Because of my work on Romeo and Juliet and the opportunity for summer work that the Academy gave me, I was able to audition for and perform in the National Theatre Conservatory’s rep performance of Ah, Wilderness! in April 2011. For me, this was the opportunity of a lifetime, and I was and am incredibly grateful to have been a part of it.
Due to the Academy and its staff, I have continued to pursue acting and directing, which compose my major at Illinois Wesleyan University. I plan to do theatre professionally upon graduating and pursue theatre for development, acting, directing, theatre education as a teaching artist, and community-based theatre during my career path. The Academy taught me that theatre makes a difference in people’s lives. The gift they have given me is one that I can and will pass on to others throughout my life.
I remember that Allison Watrous [Associate Academy Director] was the first theatre teacher I had ever learned from outside of high school, and how my introduction to the Denver Center Theatre Academy through the Two-Week Teen Intensive acting course also served as my introduction to a lifelong pursuit of theatre.

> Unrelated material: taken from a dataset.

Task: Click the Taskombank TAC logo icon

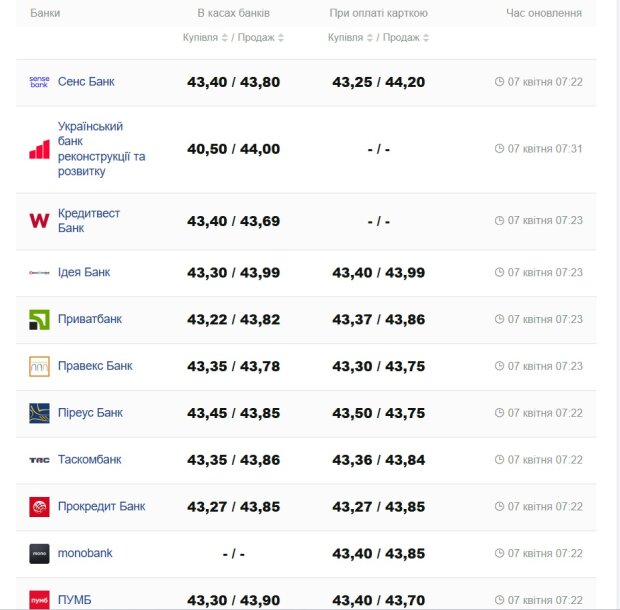Action: pos(39,460)
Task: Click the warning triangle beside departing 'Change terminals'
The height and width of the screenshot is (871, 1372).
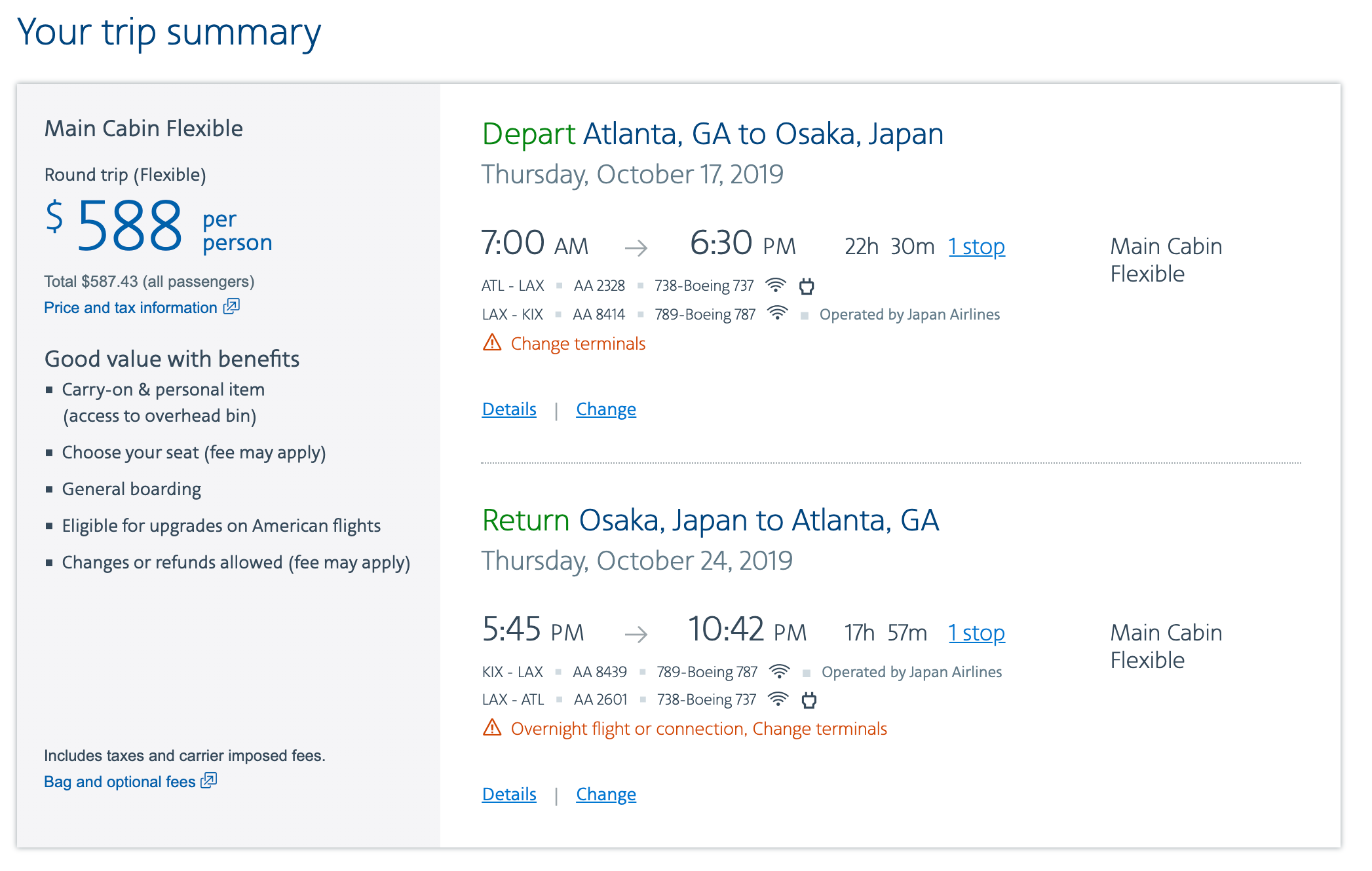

At this Intensive, my camp group was introduced to Tom Stoppard’s Arcadia, Kenneth Lonergan’s This is Our Youth, and many other plays that captured our attention and moved me to seek out Theatre Education when I went to college. If theatre has taught me how to critically examine the world around me, then the Academy’s Teen Intensive provided me with my first glance.
Since then, the staff of the Academy has given me the chance to grow as an Theatre Educator by welcoming me to work in the Children’s Summer Series, where the two-week “Musical Madness” camps have allowed me to work with and learn from some of Denver’s best Theatre Artists and Educators. I remember helping our young students to devise a musical involving “Cell Block Tango,” twin Elvis’, and a Burrito. I remember when a 5-year-old approached me on my first day teaching a musical camp and asked me if our group could do Macbeth in Space, and if she could be a bunny rabbit Lady Macbeth.
As a teacher, I have not met a single student in the Academy’s programs that has gained anything less than a memorable and exceptional glance into the beauty of the world around them. As a lifelong student of theatre, I am thankful that I continue to gain so much from this incredible place.
The 2011 summer production of Robin Hood at the Academy is one that I’ll never forget. I remember the hilarious times during rehearsals with Alison Watrous and Andrew Schwartz. Hannah Speights and I would sit at our news anchor desk and introduce ourselves as Jane Rather and Barbara Fitzsimmons time and time again, unable to keep ourselves from cracking up. It was such a challenge to get through that scene without breaking character, but the element of play with the cast was so high, it didn’t seem like work at all. That production taught me what it means to be an actor. It means some discipline and hard work at times, but total outrageous fun for the rest of it.
One of my favorite memories was my first day at the Academy and it was conservative basic class with David Saphier and that was my first acting class ever and we were doing character objectives and scene analysis. I realize I had never before enjoyed myself doing anything as much as I did in that class. It was fun and awesome feeling that I fit in here. I can’t really describe it but I would look forward to that one hour class every weekend. Throughout the years with the Academy, my critical thinking improved and sense of speech and I have enjoyed learning to explore and think outside the box. I believe theatre helps develop a sense of responsibility and opens our brains to think bigger and dig deeper, makes you aware of your surroundings and how we act differently at certain places. I’m glad I came across this great organization.